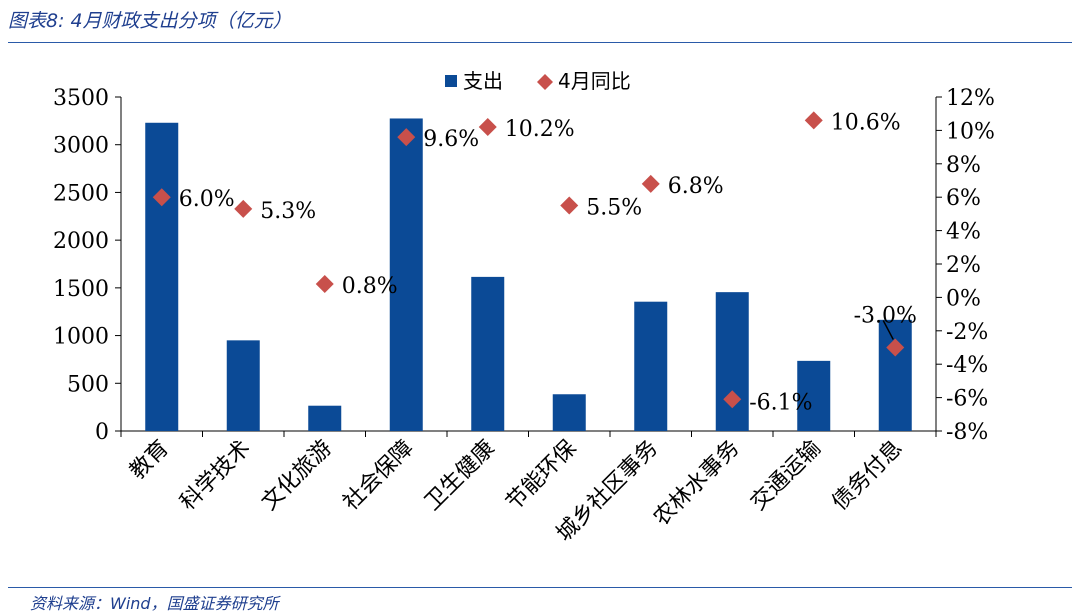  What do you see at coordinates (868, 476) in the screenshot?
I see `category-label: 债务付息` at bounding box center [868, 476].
...
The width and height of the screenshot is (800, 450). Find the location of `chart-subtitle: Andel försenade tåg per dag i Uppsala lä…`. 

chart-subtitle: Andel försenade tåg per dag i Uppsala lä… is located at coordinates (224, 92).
* * *
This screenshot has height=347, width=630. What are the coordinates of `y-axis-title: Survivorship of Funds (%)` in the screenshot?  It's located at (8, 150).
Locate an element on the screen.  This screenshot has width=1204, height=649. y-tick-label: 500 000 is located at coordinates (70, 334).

Description of the task - Convert the lines between the one holding "The width and" and the one holding "chart-subtitle: Andel försenade tåg per dag i Uppsala lä… is", inclusive, into a Markdown table with the columns n and Line, one row per line, leaving out blank lines.

Answer for the task -
| n | Line |
|---|---|
| 1 | The width and height of the screenshot is (800, 450). Find the location of `chart-subtitle: Andel försenade tåg per dag i Uppsala lä…`.  |
| 2 | chart-subtitle: Andel försenade tåg per dag i Uppsala lä… is located at coordinates (224, 92). |